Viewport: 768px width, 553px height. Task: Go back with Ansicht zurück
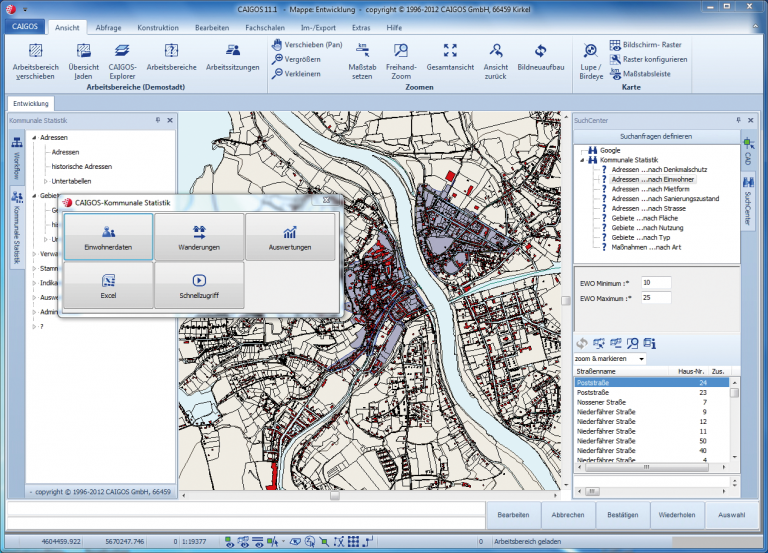496,51
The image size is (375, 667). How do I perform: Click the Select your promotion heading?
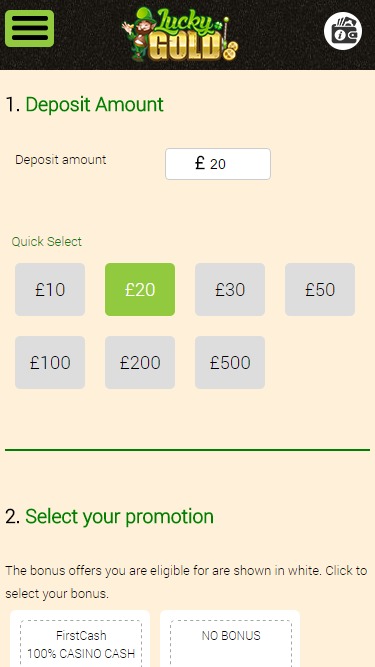[109, 516]
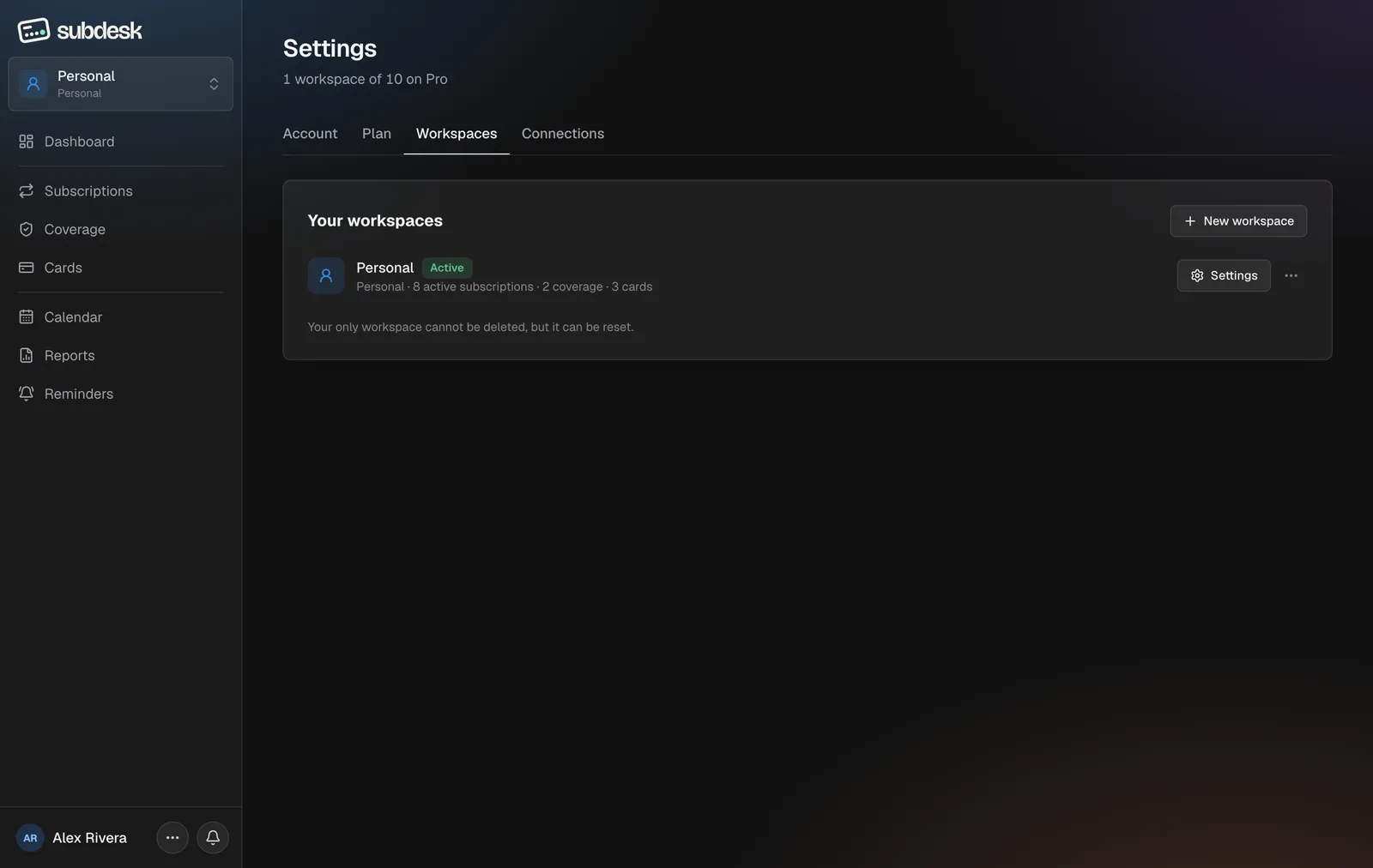The image size is (1373, 868).
Task: Open the Connections tab
Action: 563,134
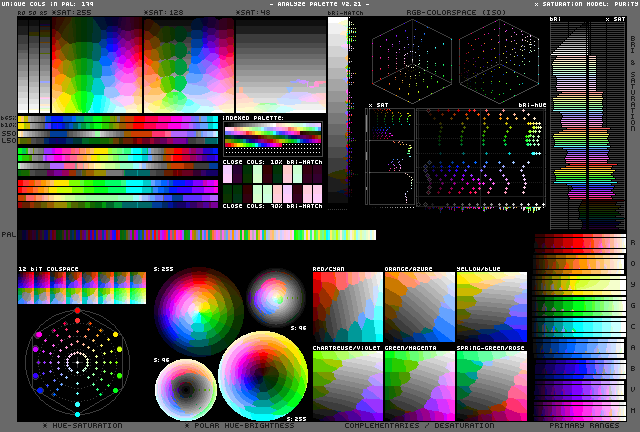The image size is (640, 432).
Task: Select the Spring-Green/Rose chart
Action: [491, 384]
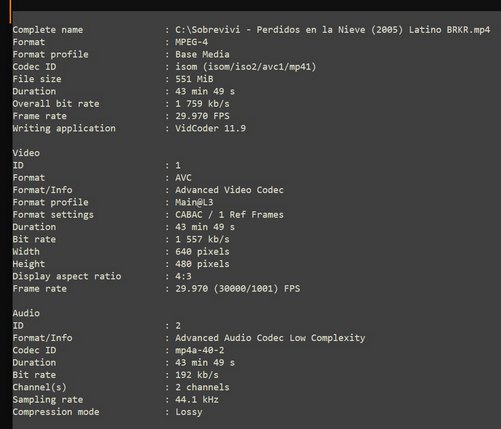Click the CABAC / 1 Ref Frames setting
501x429 pixels.
229,215
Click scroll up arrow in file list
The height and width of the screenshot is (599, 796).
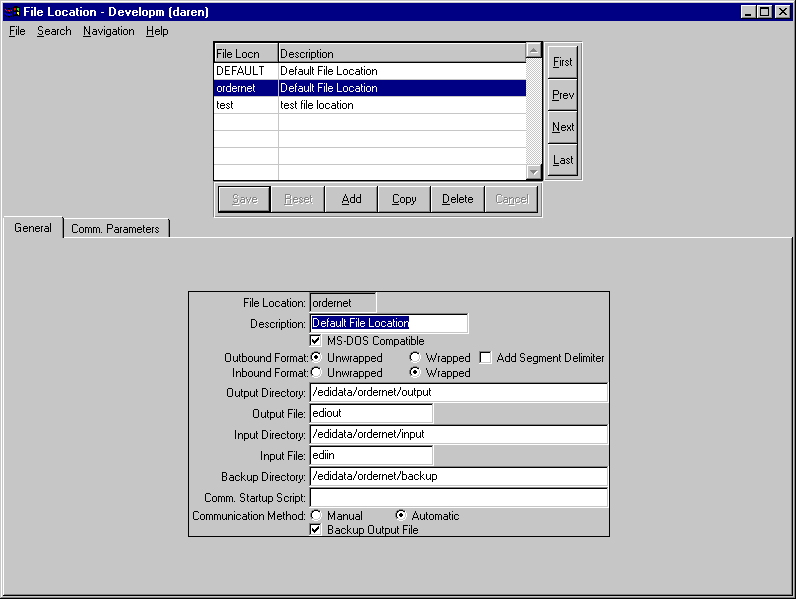pyautogui.click(x=534, y=50)
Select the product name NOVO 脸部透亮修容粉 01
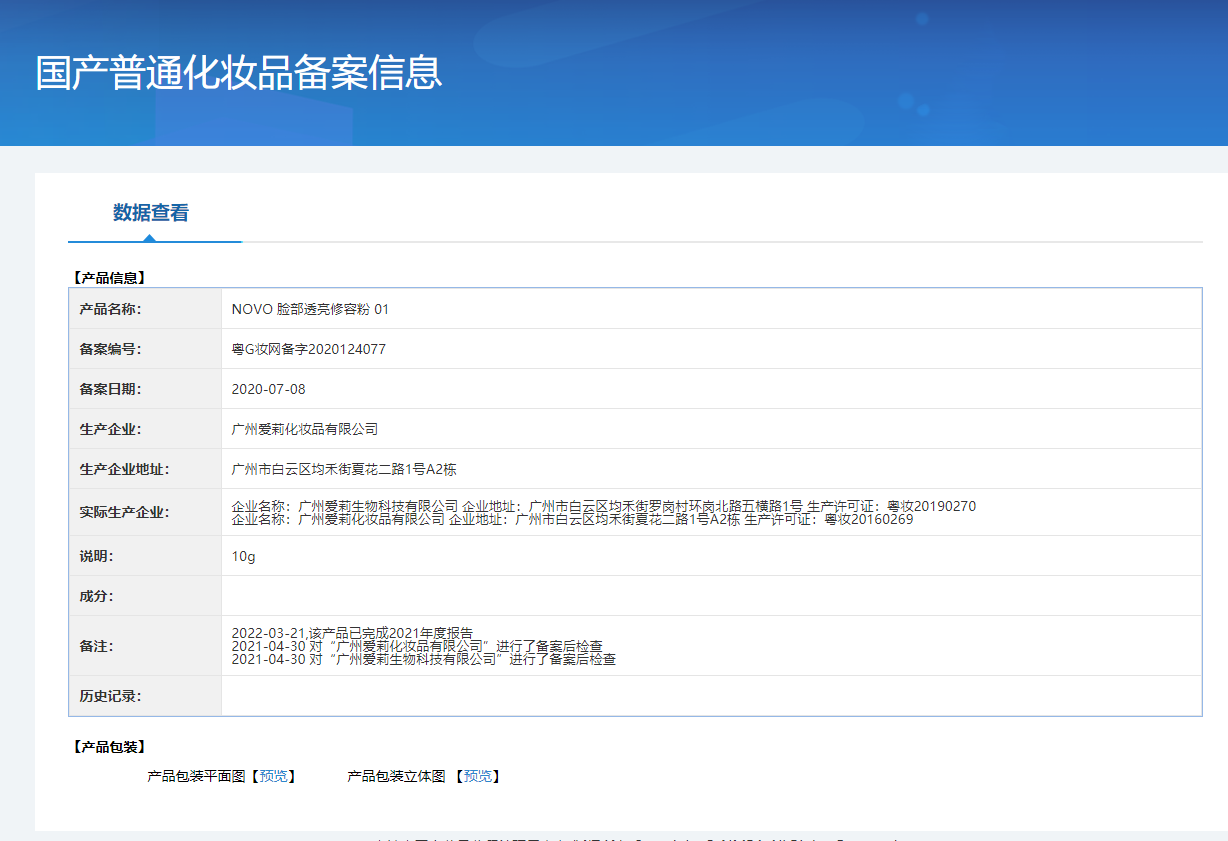Screen dimensions: 1228x841 tap(310, 309)
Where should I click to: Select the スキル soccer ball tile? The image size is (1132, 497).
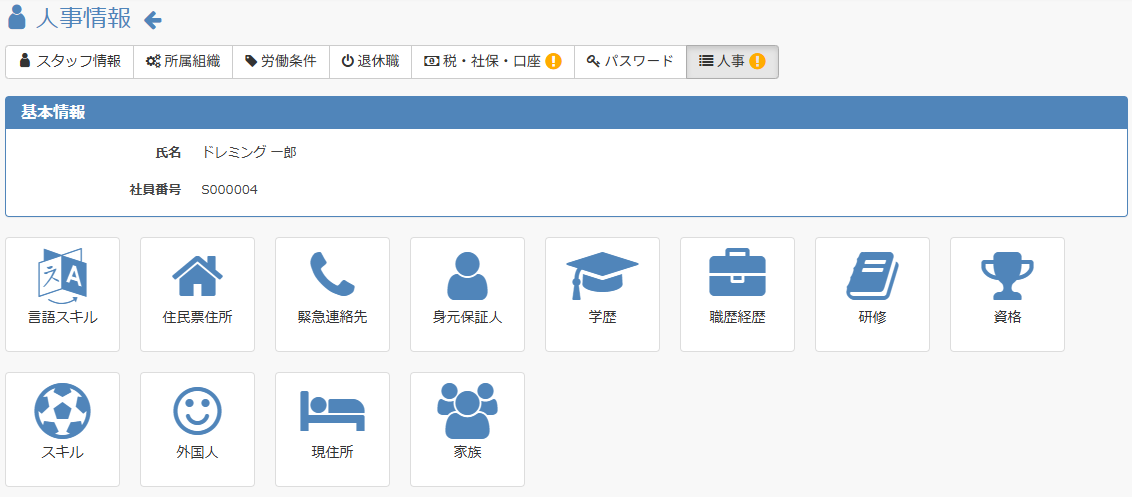63,430
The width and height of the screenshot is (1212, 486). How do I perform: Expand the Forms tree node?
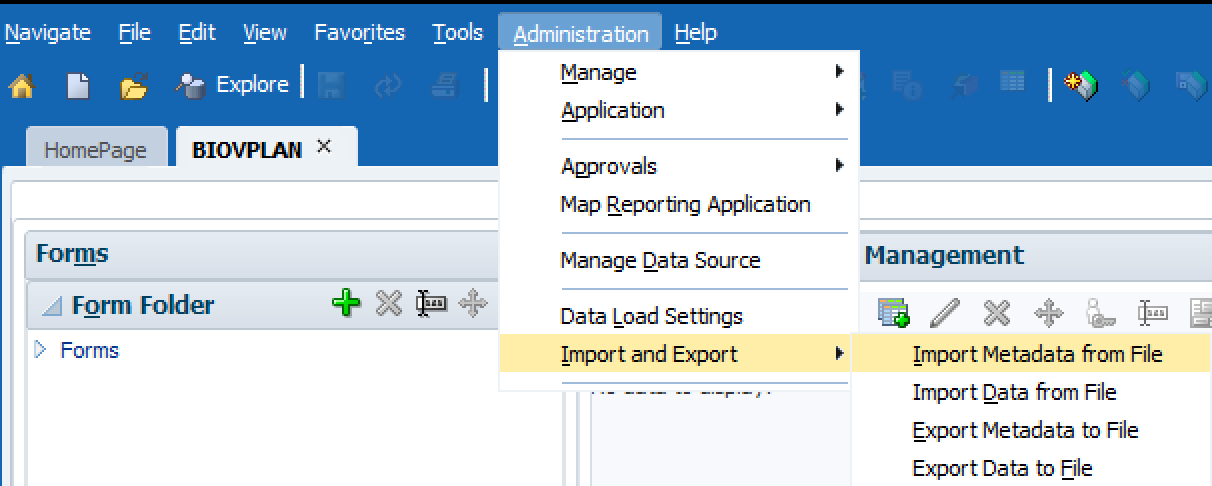click(41, 350)
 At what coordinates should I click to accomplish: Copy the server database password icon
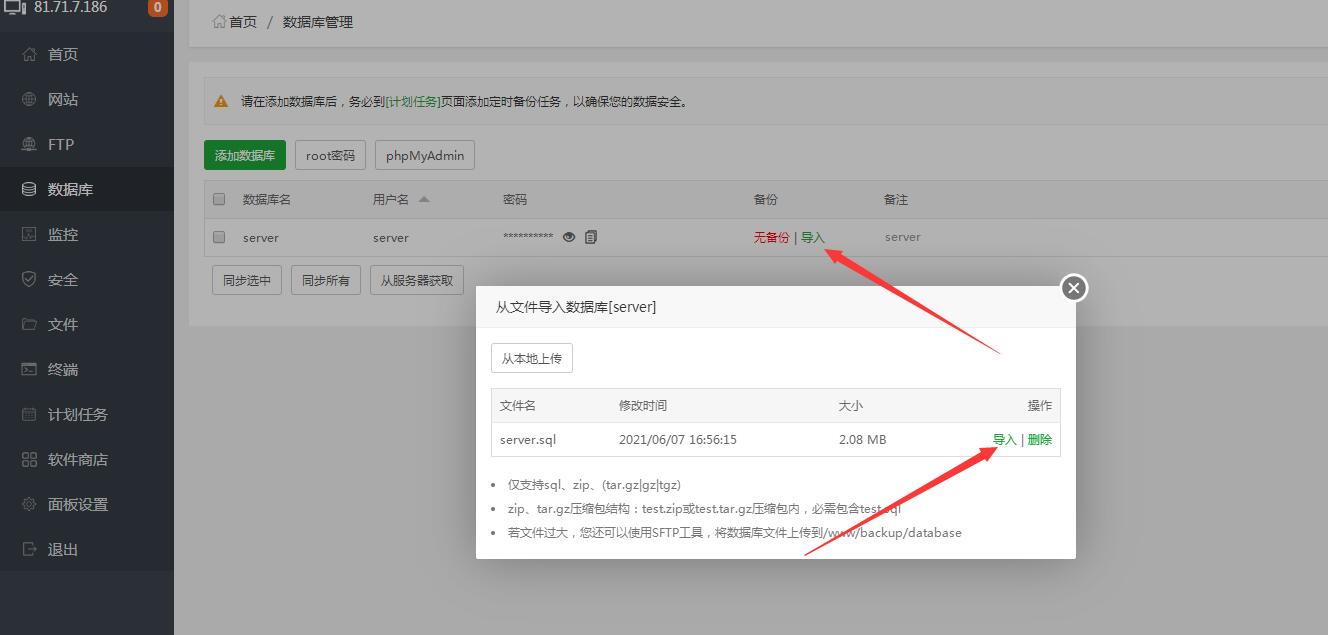591,237
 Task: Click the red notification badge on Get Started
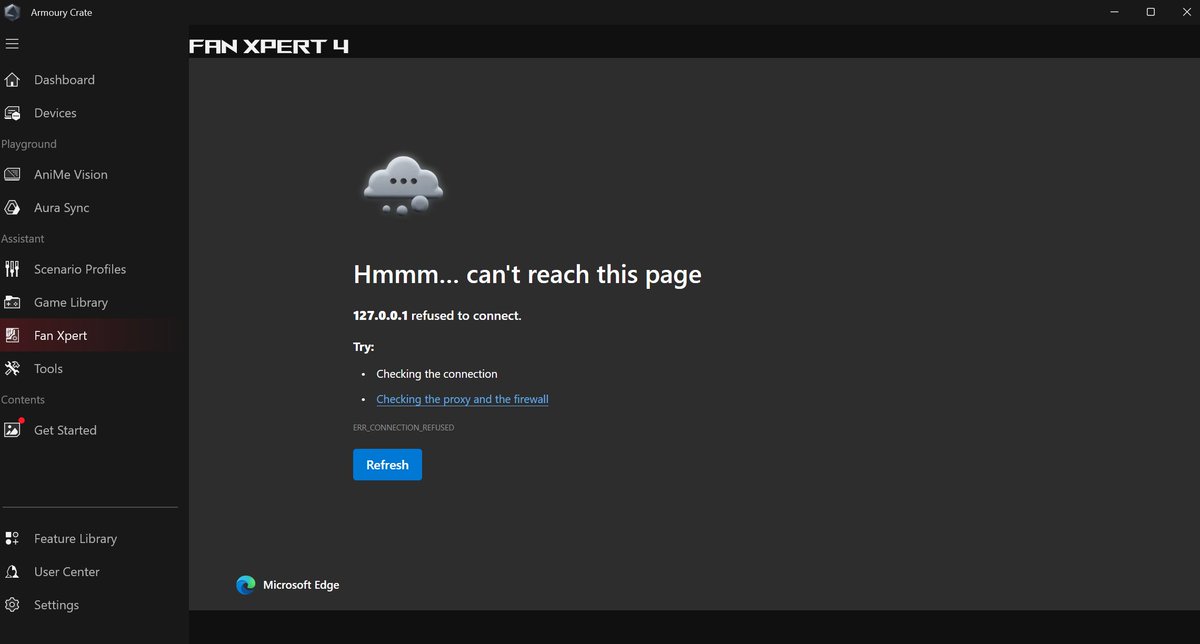point(22,420)
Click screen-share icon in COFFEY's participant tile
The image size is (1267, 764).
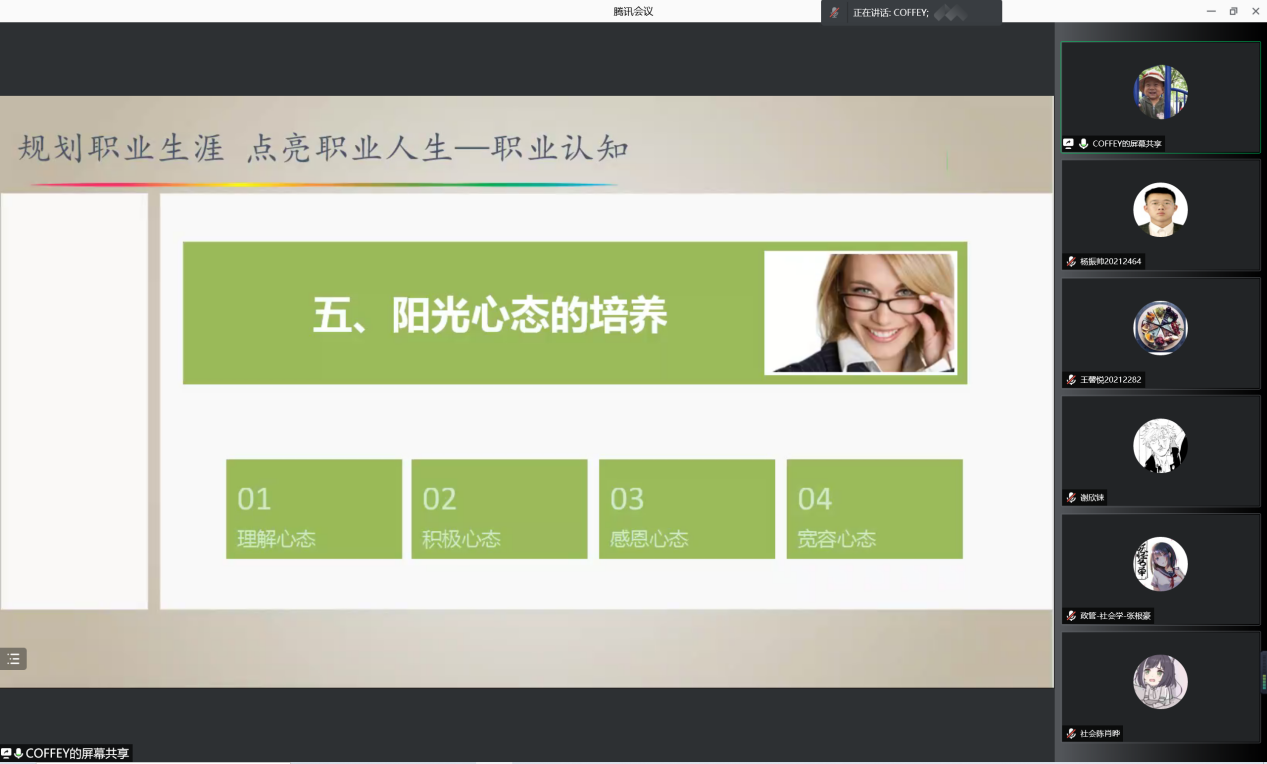[1069, 144]
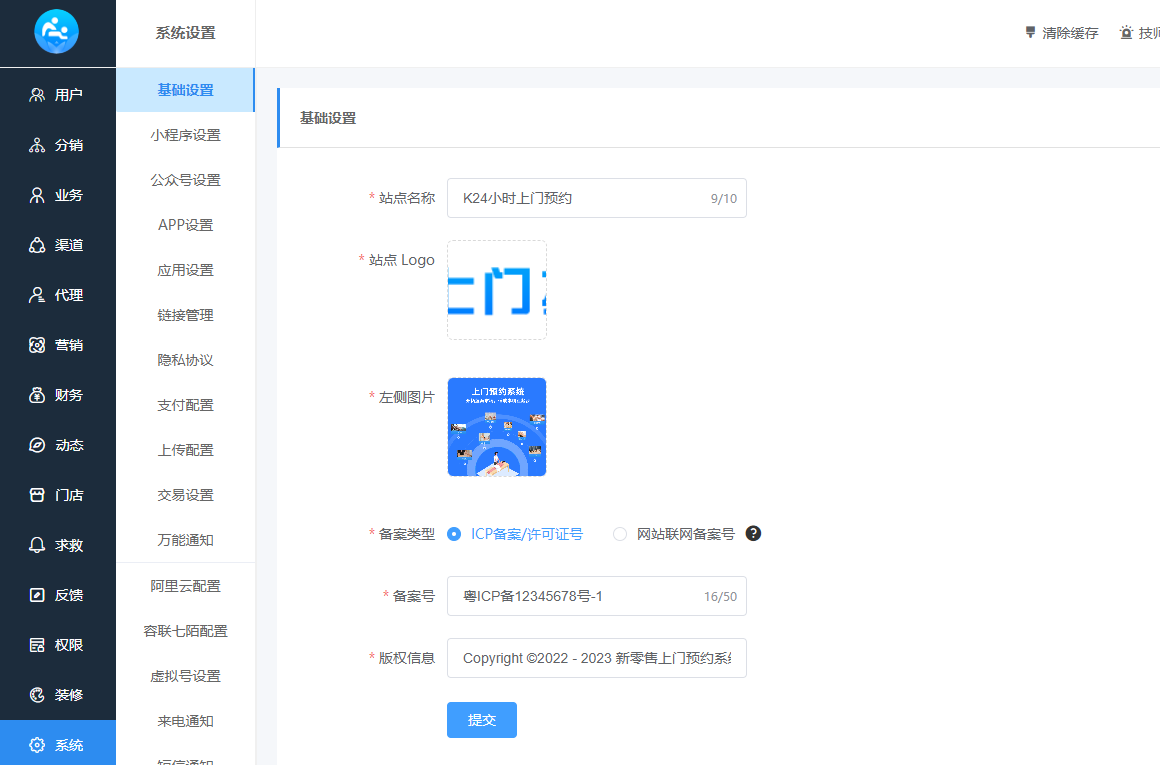
Task: Click the 财务 finance icon
Action: 40,394
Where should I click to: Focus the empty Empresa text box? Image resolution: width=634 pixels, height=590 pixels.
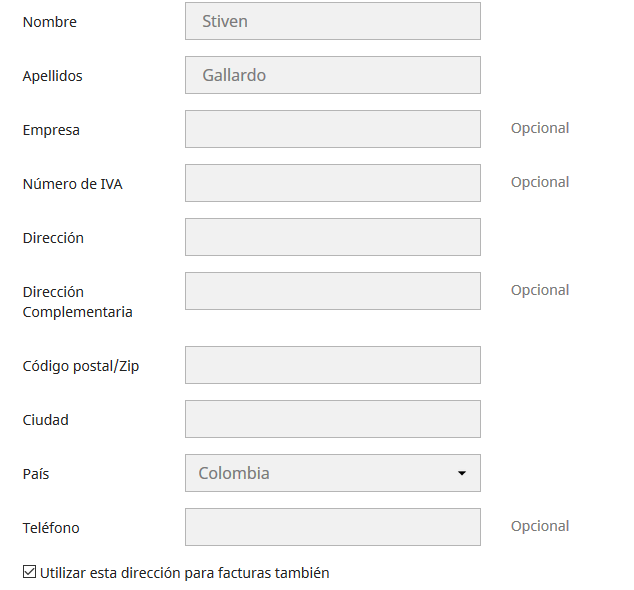coord(332,129)
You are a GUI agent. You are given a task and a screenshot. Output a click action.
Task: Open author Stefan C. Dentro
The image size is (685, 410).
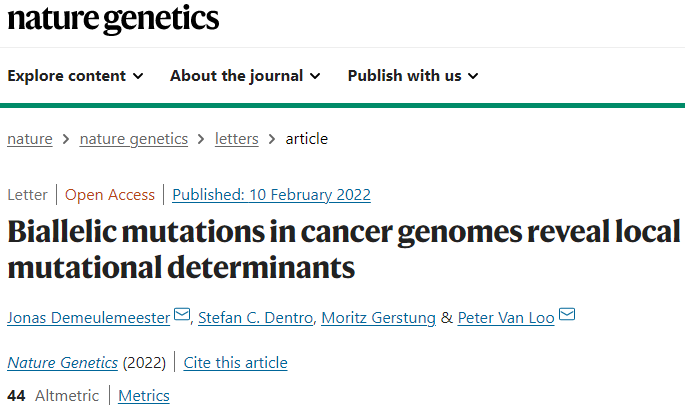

[Assignment] Before copying, set the pictures aside; then give the records again exactly.

[Problem solution]
Viewport: 768px width, 553px height. Task: Go back with Ansicht zurück
496,51
The image size is (375, 667). How do I perform: Click the Select your promotion heading?
[109, 516]
The image size is (1373, 868).
Task: Open the Connections tab
Action: 563,134
The image size is (640, 432).
Task: Select the Spring-Green/Rose chart
Action: [491, 384]
Click the CABAC / 1 Ref Frames setting
501x429 pixels.
229,215
Click scroll up arrow in file list
The height and width of the screenshot is (599, 796).
pyautogui.click(x=534, y=50)
Select the product name NOVO 脸部透亮修容粉 01
Screen dimensions: 1228x841 tap(310, 309)
Where should I click to: Select the スキル soccer ball tile? The image size is (1132, 497).
63,430
The width and height of the screenshot is (1212, 486). How do I perform: Expand the Forms tree node?
click(41, 350)
 At what coordinates should I click to accomplish: Copy the server database password icon
591,237
 Task: Click the red notification badge on Get Started
point(22,420)
Click screen-share icon in COFFEY's participant tile
The image size is (1267, 764).
[1069, 144]
Task: Click the 财务 finance icon
Action: 40,394
Where should I click to: Focus the empty Empresa text box? Image resolution: width=634 pixels, height=590 pixels.
coord(332,129)
You are a GUI agent. You are given a task and a screenshot. Output a click action.
Task: Open author Stefan C. Dentro
The image size is (685, 410).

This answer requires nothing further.